From the crudeness of our ancestors to creations that defy or when necessary, bend the very laws of nature. We have indeed come a long way. Airplanes for one, do both seamlessly yet, slightly over a century ago, only mad men spoke of tones of metal soaring the skies. The Wright brothers must’ve been crazy! Fast forward a hundred years and now we compete with the birds for airspace. What is it they say about necessity and invention?
Before all the rockets, gadgets and whatchamacallit, we were a primitive species. As a matter of fact, in the paleoanthropology laboratories of the National Museum of Ethiopia in Addis Ababa, lay the bones of ‘Lucy’ to prove it. ‘Lucy’, according to decades’ worth of research, testing and retesting, is the earliest humanoid being to roam the earth approximately 3.18million years ago.
On a personal, more intimate note, it is characteristic for individuals to yearn for a faster, stronger and smarter form of self. Over the course of history, humanity has learnt to ably apply on a range of contexts, activities that test their limits or lack thereof so to speak
The Olympics for one, present athletes grueling sets of games on land and in water. Some, needless to say, fare better than others, while others, in the subtlest manner, obliterate the competitions neither to break and/or set records, nor for the prestigious Olympic medals, (which are of course a good thing to have hanging on your wall) but to prove to the world, and most certainly to themselves, that nothing beats the tenacity of the human mind and body.
It seems only fair for such men and women to advance through the corridors of history as a reminder, lest we neglect the effort, blood, sweat and tears that go into truly being legendary.

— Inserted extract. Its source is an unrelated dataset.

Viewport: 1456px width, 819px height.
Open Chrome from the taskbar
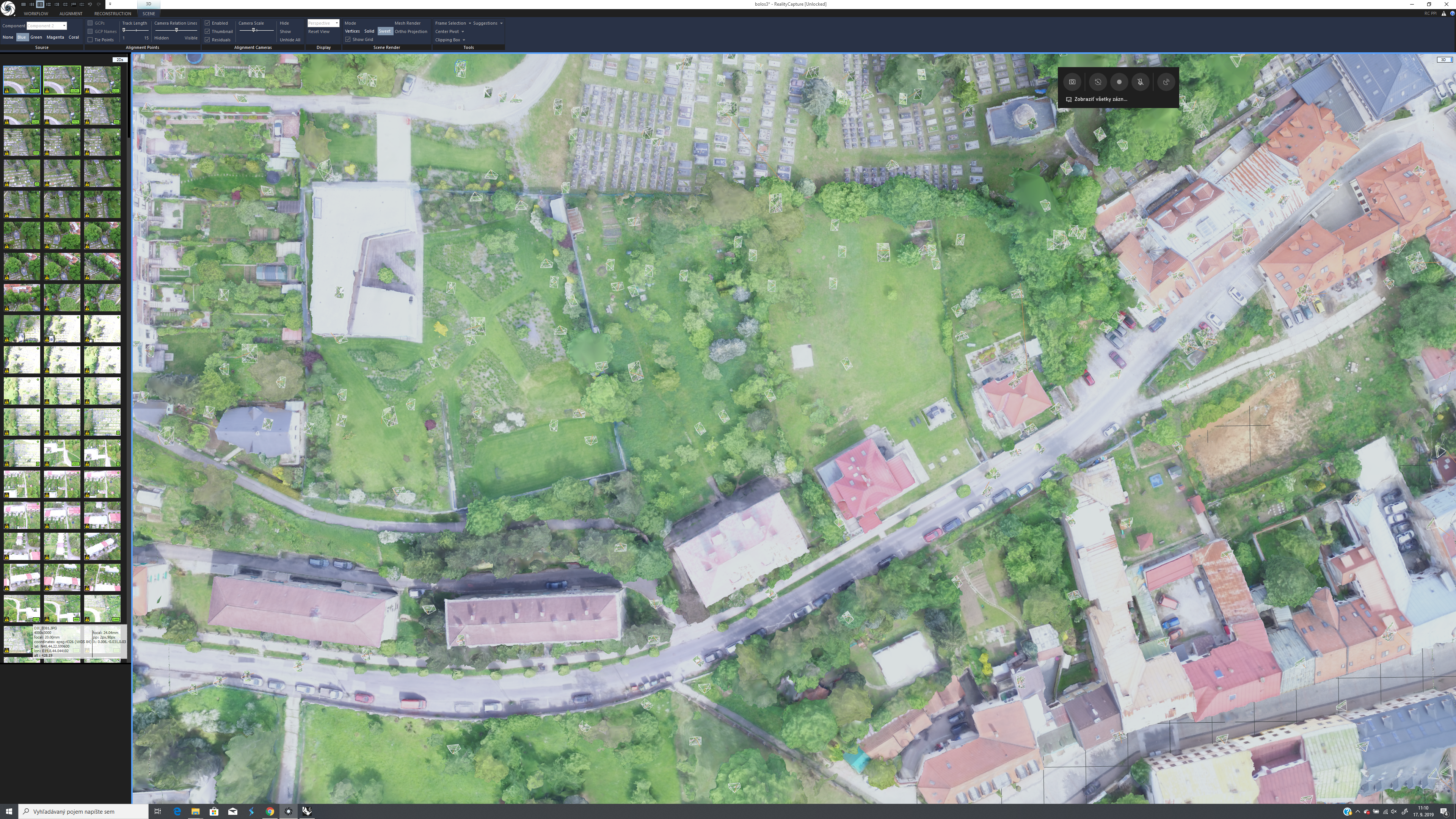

We have witnessed in our lifetimes, names that are synonymous with varied disciplines. In the pool, there is Phelps, on the soccer pitch, two; Rolando and Messi, on basketball pitch, there is Jordan and, on track and field, there is Eliud Kipchoge- who, for good reason, is considered the greatest long distance runner of all time! Or as we millennials love to abbreviate, GOAT! no pun intended.
Unsurprisingly, Eliud Kipchoge has taken part in virtually every other competition, losing some, okay, maybe just one. and winning a lot more. To put this into perspective, the now 37-year-old has won 12 of all 13 marathons he has entered during his decorated career. In the bag, the Rio 2016 Olympics Games marathon and four Landon Marathons.

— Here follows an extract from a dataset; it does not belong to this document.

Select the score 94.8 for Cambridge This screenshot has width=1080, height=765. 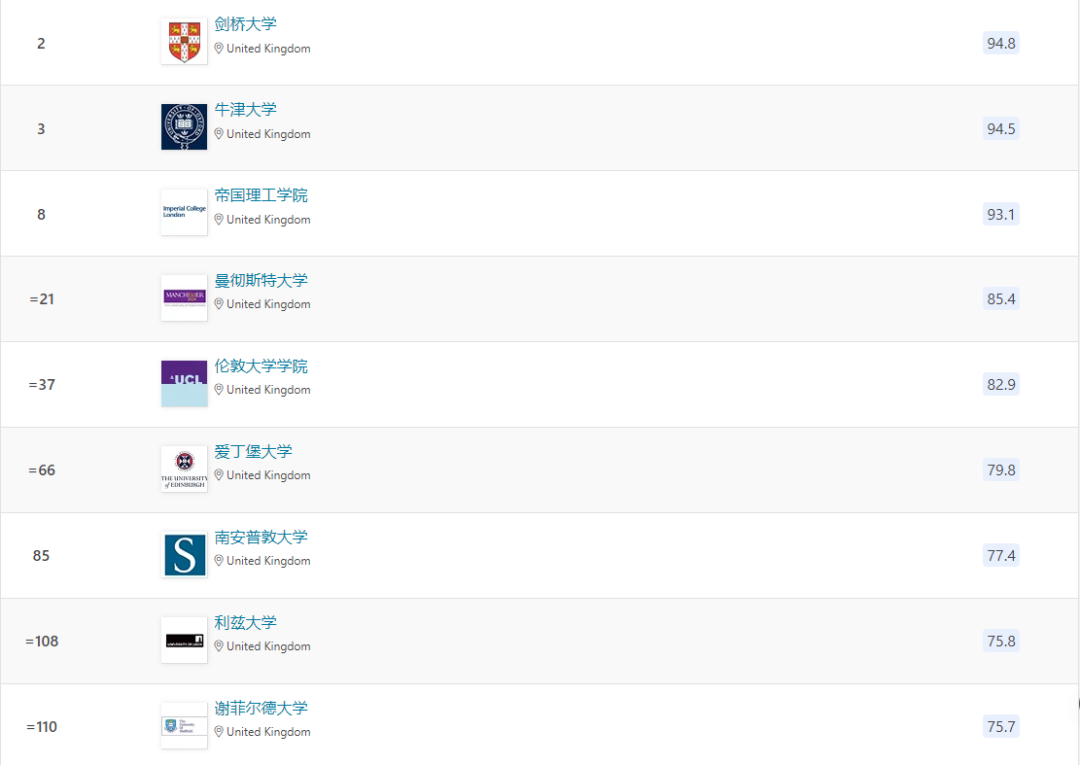click(1000, 43)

The Kenyan born husband and father of three, has been honing his strides since 2002 at the time, specializing in the 5000meter marathons. He won bronze in the 2004 Athens Olympic Games and bagged silver in Beijing, 2008. To this day since, he has been on a winning streak.

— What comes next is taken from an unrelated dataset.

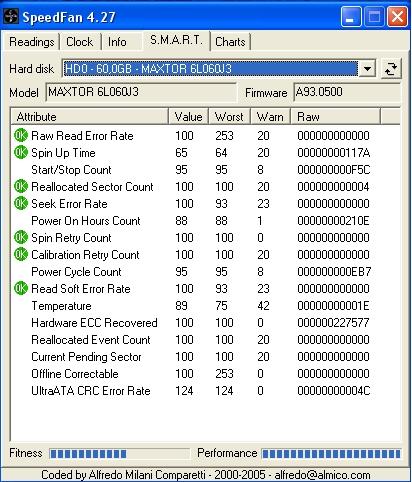Click OK icon beside Seek Error Rate
This screenshot has height=482, width=412.
pyautogui.click(x=20, y=204)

Transcending the glamour on the podium and medals on his neck, was a persistent urge to prove to the world that, if you put in the work, nothing is in the realm of impossible. Drawing inspiration from Rodger Bannister a fellow track star, who at the 1954 Olympics in Helsinki, run a mile in under four minutes! An unfathomable fete at the time.
Kipchoge endeavored to do one better, 63 years later and run a marathon sub two hours.
So close he came to achieving this at the 2018 Berlin marathon where he tore through the ribbon at a time of 2:01:39. He might not have done the ‘humanly impossible’, but it was more than enough to set a new world record- an entire minute and eighteen seconds less than the previous record.
Not one to be put down easy, less than a year later, Kipchoge fastened his laces and attempted an under two-hour marathon. This time, oh this time, he run his way into the history books! On 12 October 2019, Kipchoge ran 42.1 kilometers (26.2miles) in the time of 1:59:40, across a special course in Vienna, Austria.
…. “I want to inspire many people, that no human is limited.” Kipchoge remarked after his superb performance.
His words, simple, yet hold the power to truly challenge self-imposed impossibilities resonating across the world’s cultures. Also, speaking volumes to the power of the mind, humanity’s greatest asset.